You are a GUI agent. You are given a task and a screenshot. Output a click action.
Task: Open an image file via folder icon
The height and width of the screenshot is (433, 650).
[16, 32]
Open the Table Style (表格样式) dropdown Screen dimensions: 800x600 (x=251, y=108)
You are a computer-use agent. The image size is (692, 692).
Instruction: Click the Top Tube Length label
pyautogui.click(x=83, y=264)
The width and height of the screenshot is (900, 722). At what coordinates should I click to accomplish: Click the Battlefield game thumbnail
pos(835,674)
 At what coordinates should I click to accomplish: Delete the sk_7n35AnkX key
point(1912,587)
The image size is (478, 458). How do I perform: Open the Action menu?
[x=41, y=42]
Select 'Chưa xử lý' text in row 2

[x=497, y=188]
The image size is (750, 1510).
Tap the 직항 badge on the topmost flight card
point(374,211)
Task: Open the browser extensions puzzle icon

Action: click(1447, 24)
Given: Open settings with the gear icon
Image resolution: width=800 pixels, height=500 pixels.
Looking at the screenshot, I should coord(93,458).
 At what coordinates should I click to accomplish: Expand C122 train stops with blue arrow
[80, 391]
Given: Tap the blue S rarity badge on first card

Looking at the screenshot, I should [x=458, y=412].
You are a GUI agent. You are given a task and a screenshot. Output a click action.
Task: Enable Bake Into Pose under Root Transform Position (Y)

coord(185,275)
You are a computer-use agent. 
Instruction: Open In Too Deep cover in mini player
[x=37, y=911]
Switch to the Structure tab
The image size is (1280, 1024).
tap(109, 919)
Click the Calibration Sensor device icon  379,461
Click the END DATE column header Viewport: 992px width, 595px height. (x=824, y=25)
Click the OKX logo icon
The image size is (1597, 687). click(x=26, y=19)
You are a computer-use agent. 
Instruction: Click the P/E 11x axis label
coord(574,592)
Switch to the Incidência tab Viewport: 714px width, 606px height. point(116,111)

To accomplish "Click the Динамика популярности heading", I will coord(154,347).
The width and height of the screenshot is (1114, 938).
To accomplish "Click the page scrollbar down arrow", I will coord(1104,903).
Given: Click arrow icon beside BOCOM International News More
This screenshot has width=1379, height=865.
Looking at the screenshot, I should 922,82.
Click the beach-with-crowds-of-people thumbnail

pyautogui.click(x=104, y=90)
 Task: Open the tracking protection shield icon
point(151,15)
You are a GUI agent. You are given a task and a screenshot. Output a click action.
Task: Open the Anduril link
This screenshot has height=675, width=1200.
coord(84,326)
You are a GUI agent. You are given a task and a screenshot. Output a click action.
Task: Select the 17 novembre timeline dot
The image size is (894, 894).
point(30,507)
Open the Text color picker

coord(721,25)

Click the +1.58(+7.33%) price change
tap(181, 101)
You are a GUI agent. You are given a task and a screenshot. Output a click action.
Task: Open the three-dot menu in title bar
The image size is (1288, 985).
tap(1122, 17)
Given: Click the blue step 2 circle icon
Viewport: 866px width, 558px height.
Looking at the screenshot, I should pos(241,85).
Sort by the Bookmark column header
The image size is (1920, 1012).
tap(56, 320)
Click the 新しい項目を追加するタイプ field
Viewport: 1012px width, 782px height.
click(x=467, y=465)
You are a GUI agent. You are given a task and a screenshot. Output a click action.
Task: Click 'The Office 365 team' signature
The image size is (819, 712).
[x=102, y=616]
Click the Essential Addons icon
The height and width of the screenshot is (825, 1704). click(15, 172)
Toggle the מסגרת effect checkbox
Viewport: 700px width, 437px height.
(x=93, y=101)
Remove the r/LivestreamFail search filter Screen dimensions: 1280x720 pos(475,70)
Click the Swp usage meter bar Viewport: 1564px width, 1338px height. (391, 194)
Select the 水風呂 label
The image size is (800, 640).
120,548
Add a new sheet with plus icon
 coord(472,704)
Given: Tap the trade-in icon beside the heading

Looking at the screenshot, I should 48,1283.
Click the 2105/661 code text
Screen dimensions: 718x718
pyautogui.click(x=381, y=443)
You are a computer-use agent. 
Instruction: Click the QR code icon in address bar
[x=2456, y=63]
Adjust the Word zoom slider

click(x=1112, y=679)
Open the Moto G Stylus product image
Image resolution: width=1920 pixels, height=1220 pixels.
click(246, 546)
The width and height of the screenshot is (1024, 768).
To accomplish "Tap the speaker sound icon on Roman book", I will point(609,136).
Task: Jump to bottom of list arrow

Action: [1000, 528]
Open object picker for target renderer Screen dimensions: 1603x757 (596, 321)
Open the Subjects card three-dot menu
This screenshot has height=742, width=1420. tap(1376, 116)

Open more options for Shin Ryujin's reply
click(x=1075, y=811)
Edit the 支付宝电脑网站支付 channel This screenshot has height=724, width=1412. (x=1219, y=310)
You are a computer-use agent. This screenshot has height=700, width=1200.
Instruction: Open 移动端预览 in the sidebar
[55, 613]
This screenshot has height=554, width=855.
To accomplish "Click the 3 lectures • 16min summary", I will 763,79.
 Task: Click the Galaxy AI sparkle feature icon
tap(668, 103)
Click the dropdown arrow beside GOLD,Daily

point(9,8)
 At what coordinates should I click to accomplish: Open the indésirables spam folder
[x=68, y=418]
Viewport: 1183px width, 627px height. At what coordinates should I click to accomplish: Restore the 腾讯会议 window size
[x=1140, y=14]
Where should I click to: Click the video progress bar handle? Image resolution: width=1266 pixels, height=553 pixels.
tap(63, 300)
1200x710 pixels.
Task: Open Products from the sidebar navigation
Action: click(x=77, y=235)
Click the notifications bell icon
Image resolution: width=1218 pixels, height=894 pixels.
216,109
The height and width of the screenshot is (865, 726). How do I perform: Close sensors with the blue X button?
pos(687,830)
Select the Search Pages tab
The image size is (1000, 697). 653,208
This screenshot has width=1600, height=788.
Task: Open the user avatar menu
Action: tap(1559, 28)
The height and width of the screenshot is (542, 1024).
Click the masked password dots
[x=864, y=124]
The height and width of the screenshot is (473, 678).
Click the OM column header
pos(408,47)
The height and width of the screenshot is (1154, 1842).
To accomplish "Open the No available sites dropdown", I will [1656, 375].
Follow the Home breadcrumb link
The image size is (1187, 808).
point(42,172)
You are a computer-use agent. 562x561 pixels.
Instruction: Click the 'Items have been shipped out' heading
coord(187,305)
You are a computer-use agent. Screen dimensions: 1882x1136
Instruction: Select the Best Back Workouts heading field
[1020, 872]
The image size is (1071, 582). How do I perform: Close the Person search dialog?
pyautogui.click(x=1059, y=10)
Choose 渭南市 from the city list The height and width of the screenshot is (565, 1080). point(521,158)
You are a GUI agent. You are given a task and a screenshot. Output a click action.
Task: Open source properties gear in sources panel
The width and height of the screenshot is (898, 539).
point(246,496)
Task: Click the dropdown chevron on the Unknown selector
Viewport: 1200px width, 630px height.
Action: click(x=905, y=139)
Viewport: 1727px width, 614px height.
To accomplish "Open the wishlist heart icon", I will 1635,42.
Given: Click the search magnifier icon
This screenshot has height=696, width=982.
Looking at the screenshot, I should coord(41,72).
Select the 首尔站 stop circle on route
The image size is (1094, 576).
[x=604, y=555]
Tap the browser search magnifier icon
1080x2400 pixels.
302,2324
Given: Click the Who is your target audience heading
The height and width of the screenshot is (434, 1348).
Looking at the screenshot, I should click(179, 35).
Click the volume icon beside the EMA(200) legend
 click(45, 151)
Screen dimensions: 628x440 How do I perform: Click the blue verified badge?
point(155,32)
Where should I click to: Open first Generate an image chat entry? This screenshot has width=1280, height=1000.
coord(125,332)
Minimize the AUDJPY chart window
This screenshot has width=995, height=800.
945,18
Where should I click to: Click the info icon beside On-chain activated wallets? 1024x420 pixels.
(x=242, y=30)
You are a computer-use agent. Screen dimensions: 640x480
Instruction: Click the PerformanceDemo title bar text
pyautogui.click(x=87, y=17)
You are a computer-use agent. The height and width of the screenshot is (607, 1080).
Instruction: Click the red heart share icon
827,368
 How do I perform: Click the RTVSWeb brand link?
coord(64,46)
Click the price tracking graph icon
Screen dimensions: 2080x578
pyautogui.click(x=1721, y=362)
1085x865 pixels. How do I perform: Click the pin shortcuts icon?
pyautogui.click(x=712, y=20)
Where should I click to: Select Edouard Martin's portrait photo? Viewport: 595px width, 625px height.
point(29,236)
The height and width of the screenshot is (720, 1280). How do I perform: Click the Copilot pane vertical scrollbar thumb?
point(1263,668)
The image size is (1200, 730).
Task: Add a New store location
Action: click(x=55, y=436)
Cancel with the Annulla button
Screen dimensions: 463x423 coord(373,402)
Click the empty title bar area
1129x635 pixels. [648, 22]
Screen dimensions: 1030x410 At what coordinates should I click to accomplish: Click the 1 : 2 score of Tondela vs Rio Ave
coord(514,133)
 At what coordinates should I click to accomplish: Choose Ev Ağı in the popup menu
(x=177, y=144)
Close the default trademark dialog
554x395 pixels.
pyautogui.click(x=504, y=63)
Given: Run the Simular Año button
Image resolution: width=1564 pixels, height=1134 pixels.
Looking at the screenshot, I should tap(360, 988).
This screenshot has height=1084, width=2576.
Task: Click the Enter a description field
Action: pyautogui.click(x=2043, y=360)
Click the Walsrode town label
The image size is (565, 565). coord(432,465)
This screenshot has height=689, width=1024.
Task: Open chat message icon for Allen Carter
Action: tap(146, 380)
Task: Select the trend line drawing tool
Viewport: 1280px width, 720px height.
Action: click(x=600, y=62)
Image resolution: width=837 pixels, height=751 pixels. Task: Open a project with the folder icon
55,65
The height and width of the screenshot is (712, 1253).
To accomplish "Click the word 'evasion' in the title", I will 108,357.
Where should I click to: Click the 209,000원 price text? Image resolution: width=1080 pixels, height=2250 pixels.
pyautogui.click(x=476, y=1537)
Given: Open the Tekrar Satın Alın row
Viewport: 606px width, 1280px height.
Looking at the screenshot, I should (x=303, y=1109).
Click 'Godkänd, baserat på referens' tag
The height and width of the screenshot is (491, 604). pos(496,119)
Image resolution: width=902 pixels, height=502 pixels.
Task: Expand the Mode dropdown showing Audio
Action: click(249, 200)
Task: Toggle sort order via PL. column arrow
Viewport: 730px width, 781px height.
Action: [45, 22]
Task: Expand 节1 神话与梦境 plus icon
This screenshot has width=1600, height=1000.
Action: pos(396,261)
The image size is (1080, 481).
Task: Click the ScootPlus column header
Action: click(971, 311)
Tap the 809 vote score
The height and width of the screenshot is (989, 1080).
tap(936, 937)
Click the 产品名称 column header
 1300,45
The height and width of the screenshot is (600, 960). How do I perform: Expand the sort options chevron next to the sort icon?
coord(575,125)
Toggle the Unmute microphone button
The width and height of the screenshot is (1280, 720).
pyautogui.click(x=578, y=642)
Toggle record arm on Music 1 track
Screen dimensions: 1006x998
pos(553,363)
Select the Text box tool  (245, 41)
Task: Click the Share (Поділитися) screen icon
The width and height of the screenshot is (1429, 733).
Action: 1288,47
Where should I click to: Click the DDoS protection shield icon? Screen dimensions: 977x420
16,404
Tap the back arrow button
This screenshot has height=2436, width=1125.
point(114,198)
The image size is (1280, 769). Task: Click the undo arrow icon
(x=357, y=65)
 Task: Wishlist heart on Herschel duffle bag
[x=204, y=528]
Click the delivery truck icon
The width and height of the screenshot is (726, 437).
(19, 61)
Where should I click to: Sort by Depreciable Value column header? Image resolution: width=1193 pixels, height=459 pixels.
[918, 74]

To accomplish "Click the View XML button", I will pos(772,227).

• **WHAT THE TASK REQUIRES**
Go to the line with "The image size is (1280, 769)." and set down that line and every line after it, through the end of the material above, word for word.

• **OUTPUT FOR THIS EXERCISE**
The image size is (1280, 769). Task: Click the undo arrow icon
(x=357, y=65)
 Task: Wishlist heart on Herschel duffle bag
[x=204, y=528]
Click the delivery truck icon
The width and height of the screenshot is (726, 437).
(19, 61)
Where should I click to: Sort by Depreciable Value column header? Image resolution: width=1193 pixels, height=459 pixels.
[918, 74]

To accomplish "Click the View XML button", I will pos(772,227).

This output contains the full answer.